Recorded data
--- BEGIN ---
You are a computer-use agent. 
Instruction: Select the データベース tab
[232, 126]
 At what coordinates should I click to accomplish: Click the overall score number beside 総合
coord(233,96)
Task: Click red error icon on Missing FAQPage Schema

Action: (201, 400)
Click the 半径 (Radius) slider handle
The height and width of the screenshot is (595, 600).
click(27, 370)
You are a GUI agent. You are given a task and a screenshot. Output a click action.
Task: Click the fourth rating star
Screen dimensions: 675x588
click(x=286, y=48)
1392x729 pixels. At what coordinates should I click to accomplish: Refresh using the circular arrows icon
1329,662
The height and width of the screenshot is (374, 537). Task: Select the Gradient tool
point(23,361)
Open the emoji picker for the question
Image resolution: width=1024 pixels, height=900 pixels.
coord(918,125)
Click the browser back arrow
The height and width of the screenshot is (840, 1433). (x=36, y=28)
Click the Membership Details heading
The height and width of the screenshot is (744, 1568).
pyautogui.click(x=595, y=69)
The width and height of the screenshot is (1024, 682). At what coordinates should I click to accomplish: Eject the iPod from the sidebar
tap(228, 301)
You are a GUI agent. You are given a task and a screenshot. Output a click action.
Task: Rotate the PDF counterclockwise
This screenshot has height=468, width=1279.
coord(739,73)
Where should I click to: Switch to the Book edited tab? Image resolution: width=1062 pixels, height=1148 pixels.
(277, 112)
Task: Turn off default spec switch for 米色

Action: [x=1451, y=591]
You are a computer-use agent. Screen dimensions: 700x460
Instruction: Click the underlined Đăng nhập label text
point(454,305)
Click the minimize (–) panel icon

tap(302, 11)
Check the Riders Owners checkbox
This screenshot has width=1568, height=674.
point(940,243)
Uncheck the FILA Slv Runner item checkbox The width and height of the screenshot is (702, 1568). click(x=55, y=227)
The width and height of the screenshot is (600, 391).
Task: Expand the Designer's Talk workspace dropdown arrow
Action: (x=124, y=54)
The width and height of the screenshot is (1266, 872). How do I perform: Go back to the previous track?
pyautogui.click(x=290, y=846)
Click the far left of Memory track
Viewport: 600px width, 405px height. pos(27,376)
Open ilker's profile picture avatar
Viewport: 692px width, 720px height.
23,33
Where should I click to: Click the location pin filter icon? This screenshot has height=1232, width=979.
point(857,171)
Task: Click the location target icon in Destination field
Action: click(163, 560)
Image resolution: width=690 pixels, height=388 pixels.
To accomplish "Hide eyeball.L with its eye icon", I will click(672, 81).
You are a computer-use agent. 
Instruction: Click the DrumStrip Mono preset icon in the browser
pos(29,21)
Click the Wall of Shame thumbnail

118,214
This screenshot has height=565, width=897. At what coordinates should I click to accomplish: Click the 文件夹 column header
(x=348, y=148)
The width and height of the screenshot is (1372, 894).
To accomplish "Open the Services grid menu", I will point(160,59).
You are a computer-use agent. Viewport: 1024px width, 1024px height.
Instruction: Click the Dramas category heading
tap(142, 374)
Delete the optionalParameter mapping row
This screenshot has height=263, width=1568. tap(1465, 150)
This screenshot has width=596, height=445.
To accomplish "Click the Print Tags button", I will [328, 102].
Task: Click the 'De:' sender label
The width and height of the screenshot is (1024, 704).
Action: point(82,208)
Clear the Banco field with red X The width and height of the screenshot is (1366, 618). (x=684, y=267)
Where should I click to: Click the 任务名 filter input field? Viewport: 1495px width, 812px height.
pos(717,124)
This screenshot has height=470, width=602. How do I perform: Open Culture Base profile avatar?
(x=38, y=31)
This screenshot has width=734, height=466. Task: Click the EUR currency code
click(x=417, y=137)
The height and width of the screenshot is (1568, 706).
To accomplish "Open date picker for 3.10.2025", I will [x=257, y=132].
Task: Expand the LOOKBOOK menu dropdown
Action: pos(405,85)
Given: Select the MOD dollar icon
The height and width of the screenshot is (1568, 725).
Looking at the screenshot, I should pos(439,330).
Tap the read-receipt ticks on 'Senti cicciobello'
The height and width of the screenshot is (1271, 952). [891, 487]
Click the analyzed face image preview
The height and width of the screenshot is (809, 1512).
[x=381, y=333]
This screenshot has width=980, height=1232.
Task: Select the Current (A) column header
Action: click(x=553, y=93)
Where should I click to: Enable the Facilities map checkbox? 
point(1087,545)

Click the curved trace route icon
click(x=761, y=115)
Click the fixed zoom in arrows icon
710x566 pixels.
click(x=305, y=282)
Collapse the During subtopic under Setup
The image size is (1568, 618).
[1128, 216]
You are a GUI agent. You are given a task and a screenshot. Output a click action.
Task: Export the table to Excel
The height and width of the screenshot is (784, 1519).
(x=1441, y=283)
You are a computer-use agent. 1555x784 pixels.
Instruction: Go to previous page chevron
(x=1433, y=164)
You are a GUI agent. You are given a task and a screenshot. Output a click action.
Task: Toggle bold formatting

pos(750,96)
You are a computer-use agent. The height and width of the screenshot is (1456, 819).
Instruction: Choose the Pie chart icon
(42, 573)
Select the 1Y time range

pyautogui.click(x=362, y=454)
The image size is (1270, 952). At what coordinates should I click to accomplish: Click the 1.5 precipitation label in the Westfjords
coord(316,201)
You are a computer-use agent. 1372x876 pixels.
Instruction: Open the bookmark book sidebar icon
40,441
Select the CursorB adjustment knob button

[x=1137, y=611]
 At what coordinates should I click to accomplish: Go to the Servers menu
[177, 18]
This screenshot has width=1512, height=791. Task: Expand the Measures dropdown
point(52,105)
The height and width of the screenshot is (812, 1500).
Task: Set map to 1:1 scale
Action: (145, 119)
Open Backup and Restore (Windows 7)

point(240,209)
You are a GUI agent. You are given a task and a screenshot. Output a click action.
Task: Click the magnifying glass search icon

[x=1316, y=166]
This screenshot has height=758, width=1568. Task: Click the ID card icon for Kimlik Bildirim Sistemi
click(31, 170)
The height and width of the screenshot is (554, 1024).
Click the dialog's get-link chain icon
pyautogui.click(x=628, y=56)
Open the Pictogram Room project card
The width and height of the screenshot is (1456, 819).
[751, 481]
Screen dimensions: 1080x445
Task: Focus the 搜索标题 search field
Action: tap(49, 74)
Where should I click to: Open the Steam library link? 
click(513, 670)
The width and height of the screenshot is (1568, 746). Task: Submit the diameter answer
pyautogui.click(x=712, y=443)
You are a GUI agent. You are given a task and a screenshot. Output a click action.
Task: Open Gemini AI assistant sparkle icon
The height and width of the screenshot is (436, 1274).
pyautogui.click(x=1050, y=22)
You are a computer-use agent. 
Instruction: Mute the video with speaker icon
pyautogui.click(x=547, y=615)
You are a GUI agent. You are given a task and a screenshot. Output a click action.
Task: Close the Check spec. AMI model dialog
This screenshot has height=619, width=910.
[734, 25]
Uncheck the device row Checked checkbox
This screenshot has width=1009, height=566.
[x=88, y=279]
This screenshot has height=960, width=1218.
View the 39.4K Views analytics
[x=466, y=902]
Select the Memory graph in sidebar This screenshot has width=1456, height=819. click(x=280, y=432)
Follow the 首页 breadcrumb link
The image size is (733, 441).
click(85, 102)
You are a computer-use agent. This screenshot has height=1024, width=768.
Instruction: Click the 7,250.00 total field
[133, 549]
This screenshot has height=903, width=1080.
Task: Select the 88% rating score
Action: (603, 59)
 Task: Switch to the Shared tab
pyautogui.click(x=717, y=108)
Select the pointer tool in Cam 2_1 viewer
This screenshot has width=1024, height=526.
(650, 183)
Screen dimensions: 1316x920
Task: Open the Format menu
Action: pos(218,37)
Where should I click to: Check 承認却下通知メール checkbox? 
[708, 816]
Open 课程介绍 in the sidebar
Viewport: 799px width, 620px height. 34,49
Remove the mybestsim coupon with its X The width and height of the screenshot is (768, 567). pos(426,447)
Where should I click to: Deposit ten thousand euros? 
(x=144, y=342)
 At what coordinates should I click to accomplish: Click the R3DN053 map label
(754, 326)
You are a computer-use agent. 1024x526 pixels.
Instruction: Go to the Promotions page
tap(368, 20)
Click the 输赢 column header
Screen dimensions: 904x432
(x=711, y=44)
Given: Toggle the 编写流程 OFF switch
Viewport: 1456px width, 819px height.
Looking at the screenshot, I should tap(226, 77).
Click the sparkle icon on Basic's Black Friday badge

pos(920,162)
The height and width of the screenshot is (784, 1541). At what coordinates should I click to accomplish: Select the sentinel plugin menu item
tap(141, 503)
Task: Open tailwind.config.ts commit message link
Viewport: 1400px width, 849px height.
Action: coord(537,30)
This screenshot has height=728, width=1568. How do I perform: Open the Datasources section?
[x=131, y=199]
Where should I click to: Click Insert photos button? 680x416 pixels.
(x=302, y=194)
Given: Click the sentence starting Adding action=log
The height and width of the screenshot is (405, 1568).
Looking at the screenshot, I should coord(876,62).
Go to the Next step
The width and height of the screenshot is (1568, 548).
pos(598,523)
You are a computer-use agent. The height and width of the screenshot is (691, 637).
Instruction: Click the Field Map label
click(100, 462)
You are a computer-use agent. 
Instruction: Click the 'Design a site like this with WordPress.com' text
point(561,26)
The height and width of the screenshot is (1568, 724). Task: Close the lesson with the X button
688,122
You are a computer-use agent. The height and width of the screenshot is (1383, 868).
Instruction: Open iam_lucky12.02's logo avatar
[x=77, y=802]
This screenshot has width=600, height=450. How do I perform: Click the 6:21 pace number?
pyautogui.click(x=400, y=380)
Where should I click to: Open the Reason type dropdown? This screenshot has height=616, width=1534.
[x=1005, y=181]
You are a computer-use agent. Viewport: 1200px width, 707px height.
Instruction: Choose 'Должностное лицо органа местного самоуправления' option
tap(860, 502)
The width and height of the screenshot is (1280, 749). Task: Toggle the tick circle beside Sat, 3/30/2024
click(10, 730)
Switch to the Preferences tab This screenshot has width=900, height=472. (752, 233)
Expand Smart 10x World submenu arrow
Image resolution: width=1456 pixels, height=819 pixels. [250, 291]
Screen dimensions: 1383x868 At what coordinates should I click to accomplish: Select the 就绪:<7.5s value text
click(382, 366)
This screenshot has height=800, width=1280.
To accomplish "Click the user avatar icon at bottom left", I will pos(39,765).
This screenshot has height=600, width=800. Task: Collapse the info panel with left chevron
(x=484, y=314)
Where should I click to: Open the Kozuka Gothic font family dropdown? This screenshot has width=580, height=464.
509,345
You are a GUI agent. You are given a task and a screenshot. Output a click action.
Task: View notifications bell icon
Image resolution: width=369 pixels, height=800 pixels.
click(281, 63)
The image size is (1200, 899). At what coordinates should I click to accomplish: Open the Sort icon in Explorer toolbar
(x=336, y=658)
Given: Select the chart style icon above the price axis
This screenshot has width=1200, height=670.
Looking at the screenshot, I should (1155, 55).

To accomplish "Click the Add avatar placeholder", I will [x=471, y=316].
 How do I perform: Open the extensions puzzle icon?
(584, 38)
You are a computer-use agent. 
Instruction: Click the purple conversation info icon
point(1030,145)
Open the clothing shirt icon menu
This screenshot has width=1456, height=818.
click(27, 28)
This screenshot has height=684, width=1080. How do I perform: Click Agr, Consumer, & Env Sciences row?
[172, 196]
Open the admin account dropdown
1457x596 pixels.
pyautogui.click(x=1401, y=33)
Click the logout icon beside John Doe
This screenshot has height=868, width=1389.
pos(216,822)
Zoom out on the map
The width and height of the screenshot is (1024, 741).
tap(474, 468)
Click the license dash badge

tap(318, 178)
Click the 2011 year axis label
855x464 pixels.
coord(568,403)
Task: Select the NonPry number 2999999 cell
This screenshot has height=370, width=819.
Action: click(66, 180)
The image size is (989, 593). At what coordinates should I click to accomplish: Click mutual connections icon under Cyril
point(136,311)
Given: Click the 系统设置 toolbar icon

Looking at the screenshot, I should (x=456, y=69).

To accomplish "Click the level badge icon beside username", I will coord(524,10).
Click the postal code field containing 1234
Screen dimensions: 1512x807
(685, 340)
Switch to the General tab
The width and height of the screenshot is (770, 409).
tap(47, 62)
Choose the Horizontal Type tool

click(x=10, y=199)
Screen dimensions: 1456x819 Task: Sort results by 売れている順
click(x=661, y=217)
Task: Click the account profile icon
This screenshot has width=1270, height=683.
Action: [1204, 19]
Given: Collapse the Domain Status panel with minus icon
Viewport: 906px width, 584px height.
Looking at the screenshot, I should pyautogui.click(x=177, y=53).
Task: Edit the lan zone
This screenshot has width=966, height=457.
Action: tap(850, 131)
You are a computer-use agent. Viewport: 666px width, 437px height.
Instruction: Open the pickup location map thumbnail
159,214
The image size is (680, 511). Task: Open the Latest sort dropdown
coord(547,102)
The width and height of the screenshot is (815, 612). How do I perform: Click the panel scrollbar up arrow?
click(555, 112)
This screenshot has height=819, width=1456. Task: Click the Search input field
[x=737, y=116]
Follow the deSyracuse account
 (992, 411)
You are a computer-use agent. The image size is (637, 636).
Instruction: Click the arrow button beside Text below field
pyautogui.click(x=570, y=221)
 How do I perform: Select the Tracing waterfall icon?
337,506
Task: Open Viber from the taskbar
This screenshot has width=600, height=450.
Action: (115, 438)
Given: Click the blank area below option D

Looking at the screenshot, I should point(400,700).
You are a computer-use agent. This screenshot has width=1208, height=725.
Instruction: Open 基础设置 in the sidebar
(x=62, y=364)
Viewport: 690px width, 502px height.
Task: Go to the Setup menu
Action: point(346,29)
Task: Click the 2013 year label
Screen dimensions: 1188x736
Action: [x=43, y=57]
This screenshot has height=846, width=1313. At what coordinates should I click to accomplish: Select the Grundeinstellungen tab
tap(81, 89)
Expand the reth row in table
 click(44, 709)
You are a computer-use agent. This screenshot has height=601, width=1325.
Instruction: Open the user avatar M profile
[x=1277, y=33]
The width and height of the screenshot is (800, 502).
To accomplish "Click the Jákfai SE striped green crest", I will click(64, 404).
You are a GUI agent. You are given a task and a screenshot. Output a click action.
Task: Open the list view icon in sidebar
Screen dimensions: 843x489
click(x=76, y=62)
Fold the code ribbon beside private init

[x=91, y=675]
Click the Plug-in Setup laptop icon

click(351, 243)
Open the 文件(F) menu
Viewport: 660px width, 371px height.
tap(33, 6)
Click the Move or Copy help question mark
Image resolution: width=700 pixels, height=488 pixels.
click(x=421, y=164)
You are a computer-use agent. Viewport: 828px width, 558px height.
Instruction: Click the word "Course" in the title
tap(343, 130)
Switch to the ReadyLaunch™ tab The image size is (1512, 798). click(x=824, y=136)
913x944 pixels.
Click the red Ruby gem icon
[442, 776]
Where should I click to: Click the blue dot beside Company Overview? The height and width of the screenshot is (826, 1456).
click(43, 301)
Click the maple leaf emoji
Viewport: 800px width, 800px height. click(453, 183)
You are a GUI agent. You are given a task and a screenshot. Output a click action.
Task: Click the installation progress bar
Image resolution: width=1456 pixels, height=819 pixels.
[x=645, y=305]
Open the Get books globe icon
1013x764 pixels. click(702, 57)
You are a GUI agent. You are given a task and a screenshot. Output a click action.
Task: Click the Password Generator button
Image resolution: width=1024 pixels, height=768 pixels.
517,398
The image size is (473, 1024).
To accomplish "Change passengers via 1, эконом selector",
--- END ---
Prompt. Transcribe the records verbatim, starting at the line that contains "The image size is (1270, 952)." and continuing down through the line that contains "[x=1316, y=166]", with both of those lines included.

Exercise solution.
The image size is (1270, 952). At what coordinates should I click to accomplish: Click the 1.5 precipitation label in the Westfjords
coord(316,201)
You are a computer-use agent. 1372x876 pixels.
Instruction: Open the bookmark book sidebar icon
40,441
Select the CursorB adjustment knob button

[x=1137, y=611]
 At what coordinates should I click to accomplish: Go to the Servers menu
[177, 18]
This screenshot has width=1512, height=791. Task: Expand the Measures dropdown
point(52,105)
The height and width of the screenshot is (812, 1500).
Task: Set map to 1:1 scale
Action: (145, 119)
Open Backup and Restore (Windows 7)

point(240,209)
You are a GUI agent. You are given a task and a screenshot. Output a click action.
Task: Click the magnifying glass search icon

[x=1316, y=166]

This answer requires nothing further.